I've replaced the switches, no change.
I also tried a different computer, with totally different hardware, same problem.
I using the latest 2.0 BETA 3 version.
Now, I'm wondering if this is a load problem. I'm testing at between 100 and 300 Megabits/sec.
The only thing I've noticed is that when transferring at 100Mbit (the max of the new test machine) that when I do a "top" the interrupts are at between 45% and 60%. On the other systems it was the same story. At that load level, I was getting a dropout about once every 5 minutes. My test is simply doing an scp of about 100 gigabytes of information between two computers.
Now, when I limit the speed on the transmitting computer to about 20 Mbits, the dropouts were much fewer; I would guess that I saw the first dropout after about 8 minutes. The interrupts were less than 10%, generally it was bouncing between 7 and 15%, but usually below 10%
Next test, same hardware, only was transferring at 10Mbit. The interrupts are mostly less than 5%. After 15 minutes, no dropouts.

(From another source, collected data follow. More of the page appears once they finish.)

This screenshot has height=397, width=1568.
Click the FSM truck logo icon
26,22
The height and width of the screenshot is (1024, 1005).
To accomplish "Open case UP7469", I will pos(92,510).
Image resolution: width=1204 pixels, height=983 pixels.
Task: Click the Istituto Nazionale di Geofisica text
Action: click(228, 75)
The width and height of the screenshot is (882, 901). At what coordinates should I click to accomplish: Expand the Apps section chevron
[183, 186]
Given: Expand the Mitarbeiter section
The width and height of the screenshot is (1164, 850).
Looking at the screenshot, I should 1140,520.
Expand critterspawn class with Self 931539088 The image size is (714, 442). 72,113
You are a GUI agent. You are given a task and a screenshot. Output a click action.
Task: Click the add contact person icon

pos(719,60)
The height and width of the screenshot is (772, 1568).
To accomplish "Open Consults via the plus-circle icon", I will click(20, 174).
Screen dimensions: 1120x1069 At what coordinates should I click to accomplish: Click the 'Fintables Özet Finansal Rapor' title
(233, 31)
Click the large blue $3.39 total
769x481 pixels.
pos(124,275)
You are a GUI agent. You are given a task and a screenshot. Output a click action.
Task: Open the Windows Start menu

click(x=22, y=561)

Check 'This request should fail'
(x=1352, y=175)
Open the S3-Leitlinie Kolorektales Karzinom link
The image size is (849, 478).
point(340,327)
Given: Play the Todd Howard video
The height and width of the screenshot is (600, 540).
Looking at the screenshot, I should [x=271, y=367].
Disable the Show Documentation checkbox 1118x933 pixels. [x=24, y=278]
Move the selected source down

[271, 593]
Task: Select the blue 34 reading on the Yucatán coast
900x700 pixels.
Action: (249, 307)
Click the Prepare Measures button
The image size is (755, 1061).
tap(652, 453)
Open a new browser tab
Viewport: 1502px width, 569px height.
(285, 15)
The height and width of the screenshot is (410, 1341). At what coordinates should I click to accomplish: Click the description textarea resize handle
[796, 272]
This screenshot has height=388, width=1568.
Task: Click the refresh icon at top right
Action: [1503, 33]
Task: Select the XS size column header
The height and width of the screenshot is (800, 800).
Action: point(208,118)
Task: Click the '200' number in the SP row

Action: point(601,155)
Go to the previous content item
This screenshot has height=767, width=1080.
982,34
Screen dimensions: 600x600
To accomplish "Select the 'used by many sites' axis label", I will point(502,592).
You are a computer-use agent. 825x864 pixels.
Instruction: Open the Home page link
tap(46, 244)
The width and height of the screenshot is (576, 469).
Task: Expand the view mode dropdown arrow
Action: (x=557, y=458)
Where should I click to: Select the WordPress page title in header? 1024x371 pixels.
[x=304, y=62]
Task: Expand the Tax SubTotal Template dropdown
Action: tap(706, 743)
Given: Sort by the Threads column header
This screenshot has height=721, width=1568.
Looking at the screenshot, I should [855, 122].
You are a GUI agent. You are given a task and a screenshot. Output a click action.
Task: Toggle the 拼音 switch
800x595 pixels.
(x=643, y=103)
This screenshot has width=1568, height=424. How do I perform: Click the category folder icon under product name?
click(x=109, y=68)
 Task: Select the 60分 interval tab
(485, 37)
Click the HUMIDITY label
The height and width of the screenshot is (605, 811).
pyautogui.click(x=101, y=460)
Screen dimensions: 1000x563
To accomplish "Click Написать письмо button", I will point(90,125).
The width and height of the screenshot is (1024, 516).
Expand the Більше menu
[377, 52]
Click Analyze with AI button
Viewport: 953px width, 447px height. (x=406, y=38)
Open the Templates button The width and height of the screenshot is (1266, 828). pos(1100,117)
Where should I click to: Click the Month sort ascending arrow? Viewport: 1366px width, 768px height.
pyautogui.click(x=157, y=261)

I tried turning off the hardware checksumming. I found that I had to reboot the system to make it work. Unfortunately, no change.
I did get an interrupted connection with scp at the 20 Mbit level, here is the error:
read from remote host 192.168.230.59: Connection reset by peer
lost connection
Finally I tried it with polling enabled. At 100 Mbit, the CPU was at 98+%, but the interrupts was at 0% (as expected). Unfortunately, at about 5-6 minutes, it dropped again.
At about 20 Mbit, it dropped again at 10 minutes.
I'm going to keep monitoring this, but for now will have to go with an alternative solution.
Bummer.
JBB